What the task asks>
Write out every line of the entries below word for word, leaving out the pictures.

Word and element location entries
START

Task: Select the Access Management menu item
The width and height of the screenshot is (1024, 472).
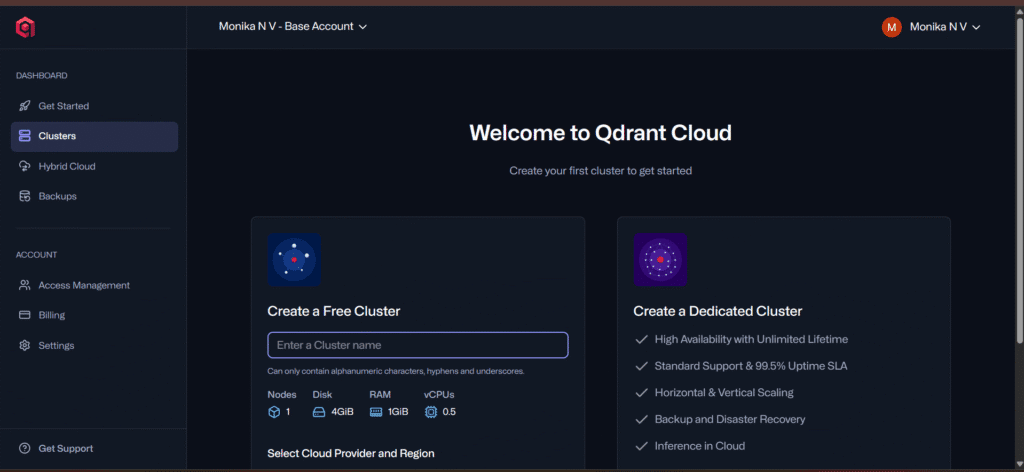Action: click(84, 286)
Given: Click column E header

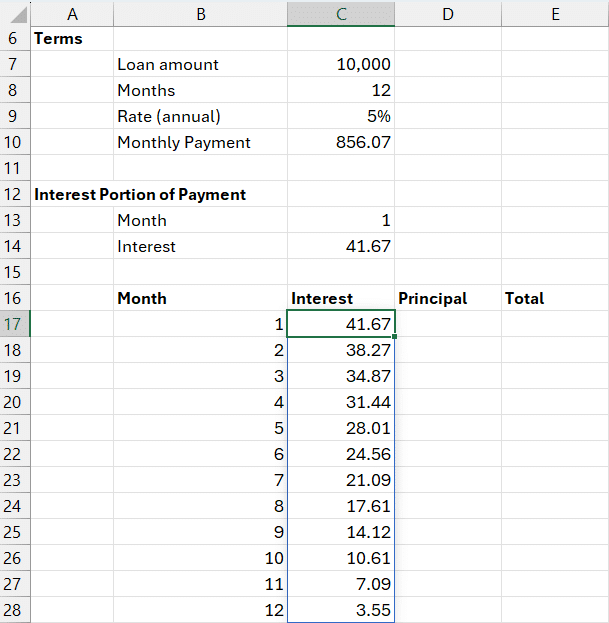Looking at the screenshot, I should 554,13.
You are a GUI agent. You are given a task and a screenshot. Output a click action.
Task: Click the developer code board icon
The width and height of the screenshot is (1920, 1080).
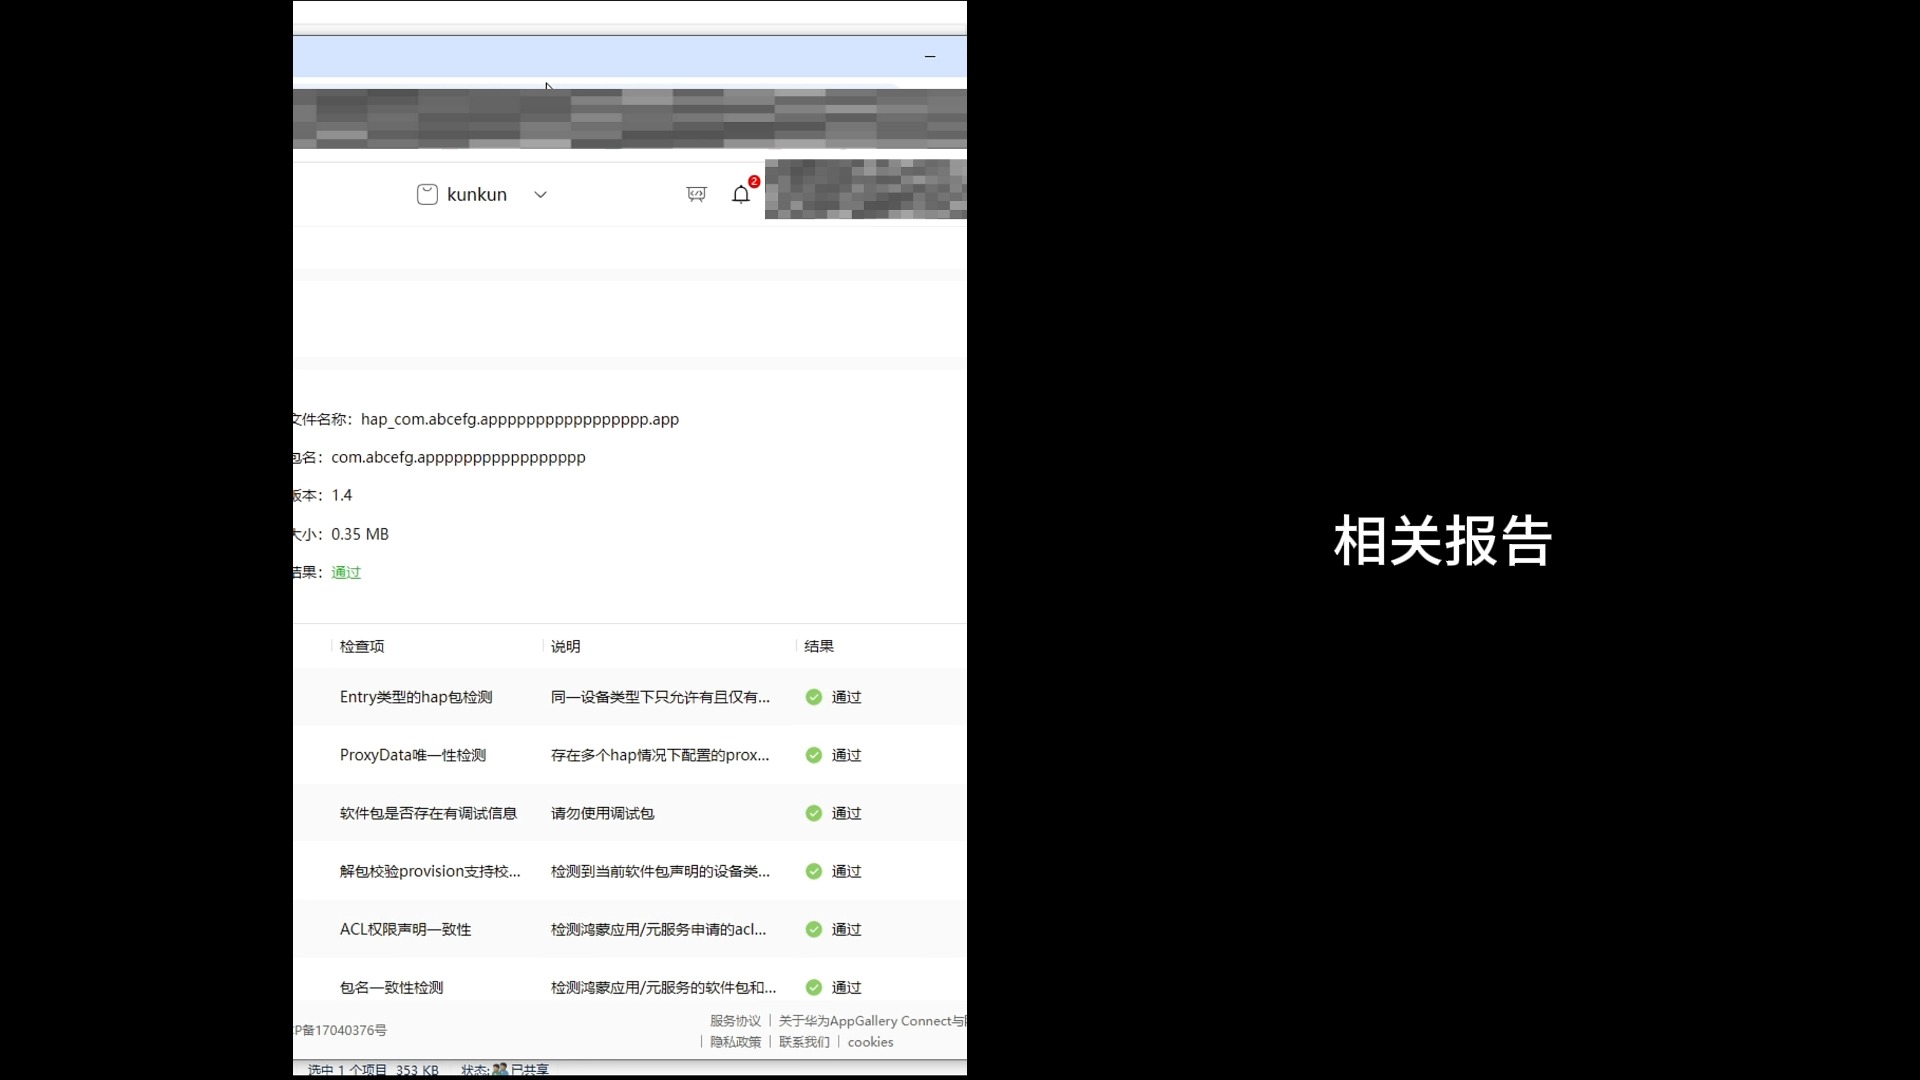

END

Written response>
Task: Select the Access Management menu item
The width and height of the screenshot is (1024, 472).
Action: click(84, 286)
Given: Click column E header

Looking at the screenshot, I should 554,13.
You are a GUI agent. You are given a task and a screenshot. Output a click action.
Task: Click the developer code board icon
The width and height of the screenshot is (1920, 1080).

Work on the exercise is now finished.